Considering I've to use both edge-ngram and synonym, I've to use edge-ngram token filter as against the edge ngram tokenizer; and apply them in the order of synonym filter -> edge ngram token filter.
However this creates a issue in the highlighting (which as per me, comes because of no position increments).
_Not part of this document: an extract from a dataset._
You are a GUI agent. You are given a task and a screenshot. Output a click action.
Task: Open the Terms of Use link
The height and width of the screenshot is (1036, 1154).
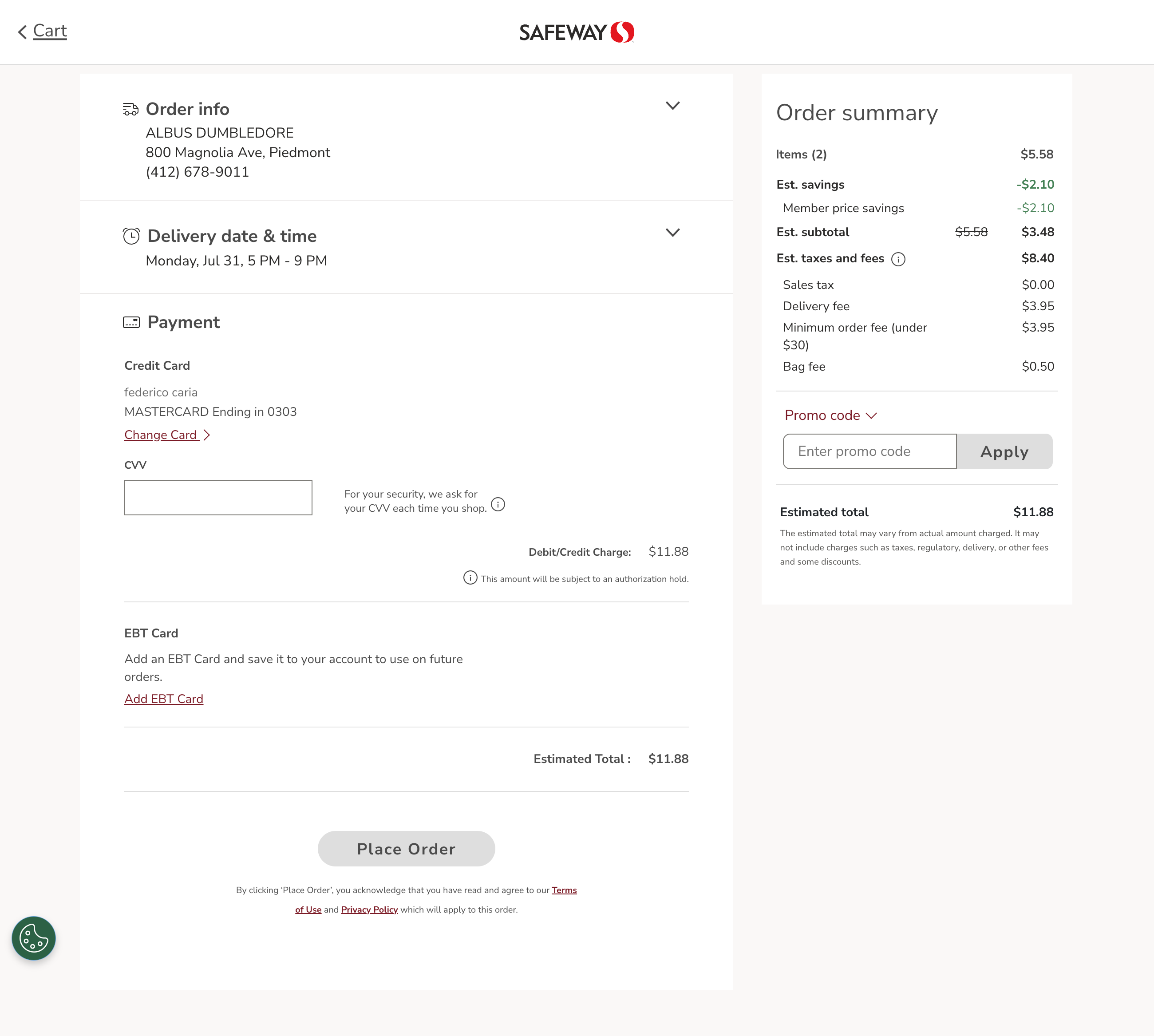[564, 890]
Please look at the below image to see the highlight created when I search for "index". Even "industrial" (as a whole gets highlighted)
PUT test1/
{
"settings": {
"analysis": {
"filter": {
"my_edge_ngram_filter": {
"token_chars": [
"letter",
"digit"
],
"min_gram": "1",
"type": "edgeNGram",
"max_gram": "12"
},
"synonym_normal": {
"type": "synonym",
"synonyms": [
"index, bond",
"industrial, industry"
]
}
},
"tokenizer": {
"my_edge_ngram_tokenizer": {
"token_chars": [
"letter",
"digit"
],
"min_gram": "1",
"type": "edgeNGram",
"max_gram": "12"
}
},
"analyzer": {
"synonym_edgengram": {
"filter": [
"synonym_normal",
"my_edge_ngram_filter"
],
"tokenizer": "whitespace",
"type" : "custom"
},
"edgengram_tokenizer": {
"tokenizer": "my_edge_ngram_tokenizer",
"type" : "custom"
}
}
}
},
"mappings": {
"test1": {
"properties": {
"name": {
"type": "text",
"fields": {
"field_synonym_edgengram": {
"type": "text",
"analyzer": "synonym_edgengram",
"fielddata": true
},
"field_edgengram_tokenizer": {
"type": "text",
"analyzer": "edgengram_tokenizer",
"fielddata": true
}
}
}
}
}
}
}
Indexing one document:
POST test1/test1/
{
"name" :"index industrial"
}
Query1 with highlight:
GET test1/_search
{
"query": {
"match": {
"name.field_synonym_edgengram": "index "
}
},
"highlight": {
"fields": {
"name.field_synonym_edgengram": {}
}
}
}
Result:
Where as you can see; even "industrial" as a whole instead of just "ind" gets highlighted
Now, if I run the same query using edge-ngram tokenizer (and without syonyms):
Query2:
GET test1/_search
{
"query": {
"match": {
"name.field_edgengram_tokenizer": "index "
}
},
"highlight": {
"fields": {
"name.field_edgengram_tokenizer": {}
}
}
}
It gets properly highlighted:
I believe this is due to the position increments seen in edge-ngram tokenizer as against filter. Any way to get around this highlighting issue?